Its all google's fault. They have lumped groups of access rights into bundles, and using any part of that bundle requires the application to notify you about using the whole bundle. That is flaw number one.
This is what one of the other posters referred to as the lack of fine grain controls.
In fact the pedometer does not know who you are calling. The pedometer probably has voice prompts. Those have to be suppressed when you are in a call.
So the App is responsible to monitor phone state to determine if it is allowed to make noise. That is flaw number two.
Ideally, Android would simply traffic-cop all attempts to make noise, instead of expecting each app to make that decision.
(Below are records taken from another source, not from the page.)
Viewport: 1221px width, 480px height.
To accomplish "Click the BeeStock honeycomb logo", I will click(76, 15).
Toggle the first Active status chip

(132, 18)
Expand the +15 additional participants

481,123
I fundamental design flaw that Android inherited from its Linux roots.
Second misunderstanding: Android users DO CARE. They've been bitching about it for years.
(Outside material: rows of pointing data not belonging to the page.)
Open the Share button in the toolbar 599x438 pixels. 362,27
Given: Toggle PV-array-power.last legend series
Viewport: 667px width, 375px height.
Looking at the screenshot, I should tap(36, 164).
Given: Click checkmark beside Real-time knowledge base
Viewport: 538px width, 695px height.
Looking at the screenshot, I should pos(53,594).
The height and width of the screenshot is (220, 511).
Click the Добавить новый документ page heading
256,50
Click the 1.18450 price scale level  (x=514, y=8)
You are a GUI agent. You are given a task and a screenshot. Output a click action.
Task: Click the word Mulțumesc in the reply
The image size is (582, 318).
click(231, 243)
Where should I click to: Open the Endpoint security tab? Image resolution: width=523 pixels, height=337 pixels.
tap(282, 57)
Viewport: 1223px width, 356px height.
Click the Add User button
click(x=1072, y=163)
Android had an improved permission system encoded in the development environment, but withdrew it, probably because it was a mess, and would break more things than it fixed. There are third party utilities that allow you to retroactively remove permissions, but you need to root your phone to use them.
And then your pedometer can announce right in the middle of your phone call, because you denied it access to phone state.
There are structural problems in android that really do need fixing.
No, you are mistaken. I've always had this sig.
(Score: 1) by Wrong Turn Ahead on Thursday November 27 2014, @06:47AM
I use Cyanogenmod, which came with something called Privacy Guard enabled by default (granular permissions). I'm not sure if it is the same code Google was testing but it seems to be largely useless. Increasingly, more apps are refusing to function until you grant them all the permissions they wanted initially. On a side note, the more technology advances, the less I want any of it...
(Score: 2) by aristarchus on Thursday November 27 2014, @07:13AM
C'mon, frojack, I said "who I am calling", not "that I am calling". The need for my contact list, to measure what is going on with the accelerometer? It could be bad design, but we should never attribute to incompetence what is obviously by design and just frigging evil. This is the little know, but much more useful, Reverse Hanlon's Razor.